Q&A Session: Address student questions to clarify any misconceptions.
Group Activity Setup: Divide students into small groups and assign each group a local system development scenario (e.g., "Developing an app for farmers to sell their produce directly," "Creating a digital library system for the school"). Instruct them to briefly outline activities for each SDLC stage for their scenario.
Wrap-up: Summarize the key takeaways, reinforcing the sequential nature and importance of each SDLC stage.
Student Activities: Active Listening & Note-taking: Pay attention to explanations and take comprehensive notes on definitions, stages, and examples.
Participation in Discussions: Contribute ideas and answers during class discussions, especially when discussing real-world Nigerian examples.
Diagram Drawing: Replicate the SDLC diagram in their notebooks as explained by the teacher.
Group Scenario Analysis: In assigned groups, students will: Read their given system development scenario. Discuss and identify the types of activities that would occur in each of the six SDLC stages for their specific scenario. Appoint a group representative to present their findings to the class.
Questioning: Ask questions to clarify understanding of concepts or stages.
JAMB/WAEC Online Registration and Result Checking Systems: The development of platforms like the JAMB UTME registration portal or the WAEC e-Result checker follows the SDL
C. Planning: Identifying the need for online registration/result checking to improve efficiency and reduce physical queues.
Analysis: Gathering requirements from students, parents, schools, and examination bodies on what information to collect, how results should be displayed, and security measures.
Design: Architecting the database to store millions of student records, designing user-friendly interfaces, and ensuring robust security features.
Development: Coding the portal, integrating payment gateways, and rigorous testing for scalability and security.
Implementation: Launching the portal, user support, and public awareness campaigns.
Maintenance: Regularly updating security patches, improving server capacity during peak periods, and adding new features like direct messaging. Mobile Banking Applications by Nigerian Commercial Banks: Every major Nigerian bank's mobile app (e.g., GTBank, Access Bank, Zenith Bank) has gone through an SDL
C. Planning: Identifying the market need for convenient mobile banking.
Analysis: Understanding user preferences for transactions, security needs, and regulatory compliance (CBN guidelines).
Design: Creating intuitive user interfaces, designing secure transaction flows, and integrating with core banking systems.
Development: Coding the app for Android and iOS, implementing encryption, and extensive testing (unit, integration, penetration testing).
Implementation: Releasing the app on app stores, marketing, and user training/support.
Maintenance: Regular updates for bug fixes, new feature rollouts (e.g., new payment options, biometric login), and adapting to new smartphone OS versions.

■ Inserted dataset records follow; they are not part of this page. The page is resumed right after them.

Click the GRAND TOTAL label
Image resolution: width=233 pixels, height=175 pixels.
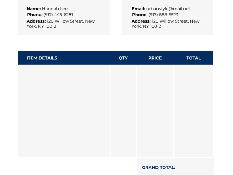click(x=159, y=167)
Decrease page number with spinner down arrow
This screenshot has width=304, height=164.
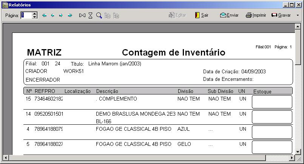pos(35,17)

Community Water Management System (Hypothetical Local Initiative): A community in Nigeria wants a digital system to manage water distribution and billing for communal boreholes.
Planning: Community leaders identify issues with manual record-keeping and revenue collection for water.
Analysis: Interviewing water vendors, community members, and accountants to understand usage patterns, payment methods, and desired reports.
Design: Designing a simple system for recording water dispensed, generating bills, and tracking payments, perhaps on a tablet or a basic computer.
Development: Building the software application, potentially using open-source tools or engaging a local developer.
Implementation: Installing the system at borehole points, migrating existing customer data, and training water vendors on its use.
Maintenance: Fixing issues, adding features like SMS reminders for payments, or adapting to changes in water tariff.